Mercury in vaccines: Changing perspectives, changing minds

The Pediatric Insider

© 2013 Roy Benaroch, MD

News from the vaccine world: The AAP has announced that it supports the WHO’s position that the mercury-containing preservative, thimerosal, is safe, and should continue to be used in vaccines.

The first I can recall hearing the word “thimerosal” was on a bottle of contact lens solution, as a teenager. “Does not contain thimerosal”, the container said. “Safe and gentle on eyes.” What was this thimerosal, and if it could hurt my eyes, why would anyone put it in contact solution?

Thimerosal has been around since the early 20th century, used as a preservative to prevent the growth of bacteria and fungi in sterile solutions. It is, objectively, phenomenally safe—no study has ever found a toxic effect of this stuff in humans at anywhere near the amounts that we’ve ever been exposed to it. We know it can prevent multi-dose vials of vaccines (and other injectables) from developing dangerous contamination, and we know how to safely use it in manufacturing and producing health products. It’s cheap, it’s safe, it works. So what’s the problem?

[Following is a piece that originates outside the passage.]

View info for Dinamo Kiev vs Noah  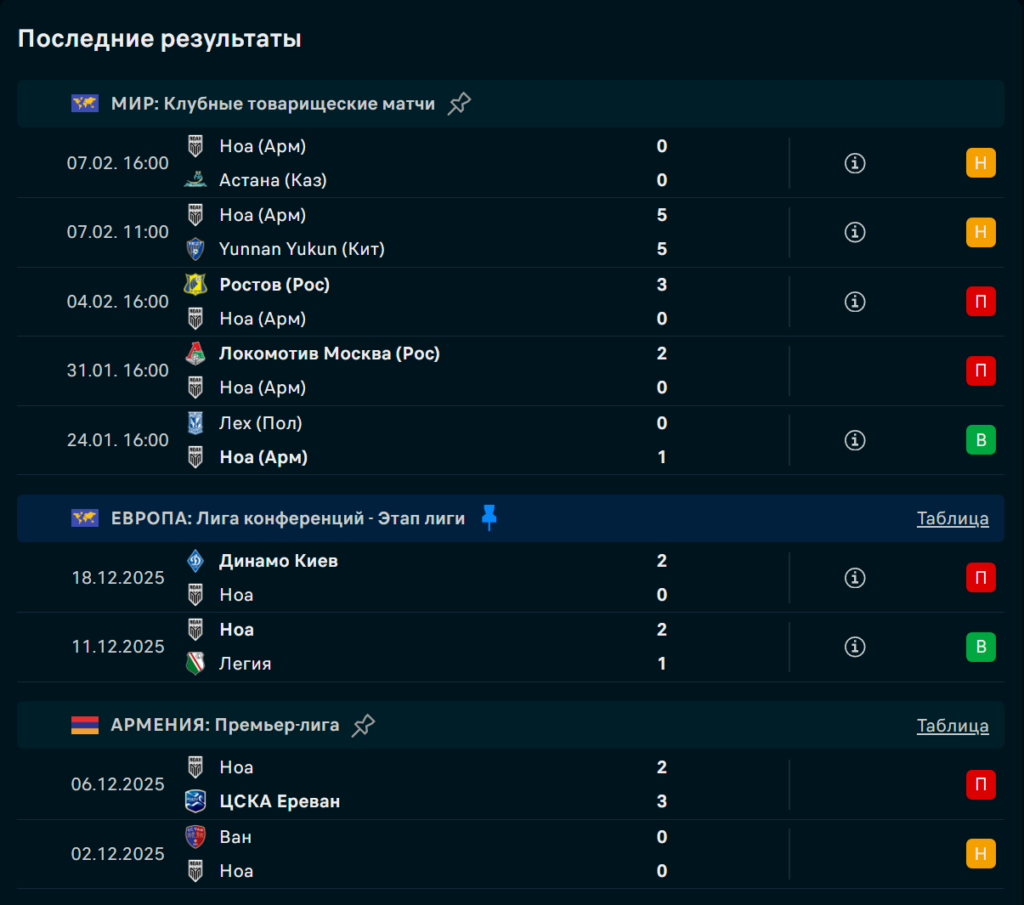pos(854,578)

The problem is mercury. Thimerosal contains an organic compound called “ethyl mercury”. Though ETHYL mercury has a very low potential for toxicity, similarly-named METHYL mercury is an industrial pollutant that can cause neurologic damage and other problems, especially with high or prolonged exposures. But METHYL isn’t ETHYL, any more than ETHANOL (=ethyl alcohol, found in beer, causes drunkenness when consumed in ordinary amounts) is the same as METHANOL (=methyl alcohol, which can make you blind and dead if you drink just a little.)

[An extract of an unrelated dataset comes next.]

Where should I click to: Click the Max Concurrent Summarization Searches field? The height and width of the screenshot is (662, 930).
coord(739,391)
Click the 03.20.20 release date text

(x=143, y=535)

Nonetheless, “mercury” is scary, and in 1999 the AAP and the CDC agreed that it would be safest for mercury-containing preservatives to no longer be used in children’s vaccines. And over a few years, that’s what happened. Vaccines were switched to be produced in more-expensive, single-use vials. It wastes a lot of glass, but you don’t need a preservative if a vial is only used once.

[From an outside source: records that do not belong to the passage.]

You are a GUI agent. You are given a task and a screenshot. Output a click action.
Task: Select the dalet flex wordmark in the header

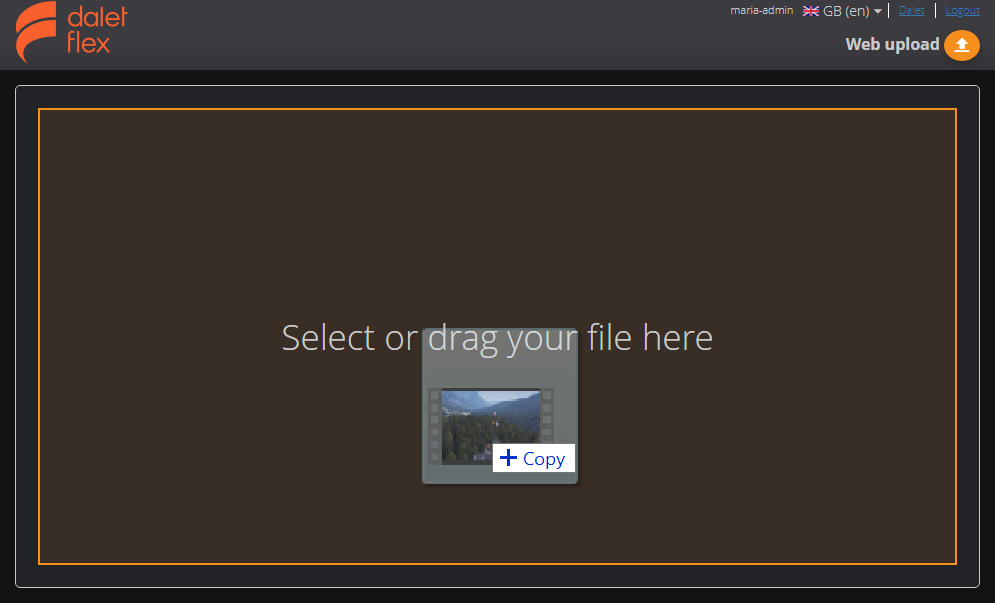point(95,31)
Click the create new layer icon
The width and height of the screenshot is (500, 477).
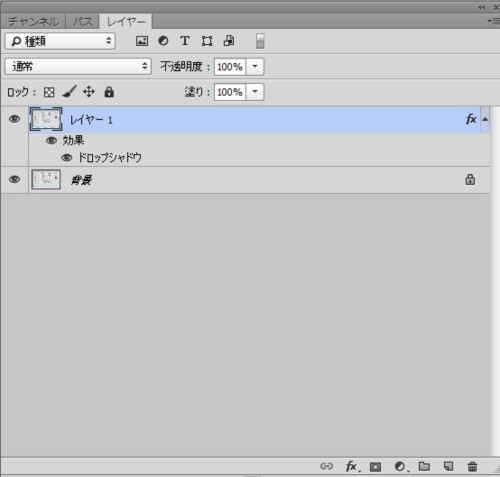pos(449,466)
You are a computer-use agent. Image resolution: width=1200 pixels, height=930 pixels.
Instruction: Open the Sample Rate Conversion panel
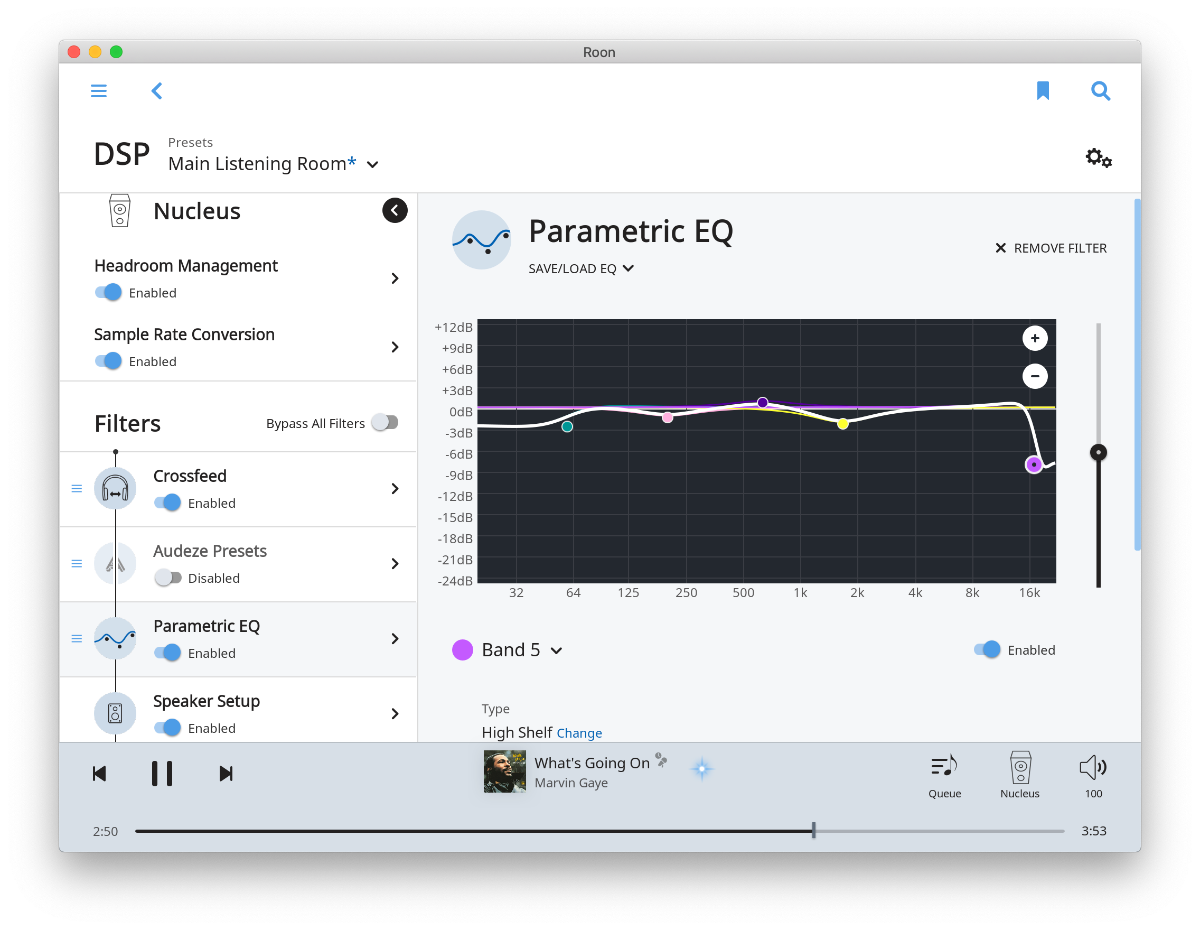[x=394, y=347]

Once concerns about mercury began to swirl, a vocal segment of the autism community latched onto mercury as the cause. Despite removing mercury from all vaccines (except some flu shots), the rates of autism have continued to increase. There has never been any evidence of any harm from the mercury that had been used, and most of the autism community has moved on past the mercury idea. Worth looking into? Yes. Plenty of evidence that mercury’s not the culprit? Yes. Time to pursue other leads? Yes.

(As a side-note, based on a fraudulent 1998 paper some began to think MMR was an autism trigger. That has also turned out to be false. Ironically, no MMR vaccine ever contained any thimerosal. Still, the “mercury” and “MMR” media circus kind of intertwined and mixed up the stories, leaving parents breathless with unnecessary worry. Way to go, media.)

What have we learned since the removal of thimerosal from American vaccines in 1999? Autism rates have not decrease (they’ve continued to increase, perhaps even faster than before.) No evidence of any harm from thimerosal exposure has ever been uncovered. Extensive studies have supported the safety of the preservative, showing, for instance, that it is quickly and easily excreted from the body. It’s an academic point in the USA, anyway: thimerosal is not coming back.

But what about the rest of the world? We’ve got plenty of money, here, to be extra-cautious (or extra-indulgent of worry, perhaps.) But making single-dose vials of vaccines costs a whole lot more, and there is no practical, proven, safe alternative as a preservative for vaccines. So the same AAP that in 1999 suggested that the US stop using thimerosal is now saying that it’s OK for everyone else. I know: sounds dubious. But I think given what we’ve learned and confirmed about thimerosal’s safety, the AAP made the right call.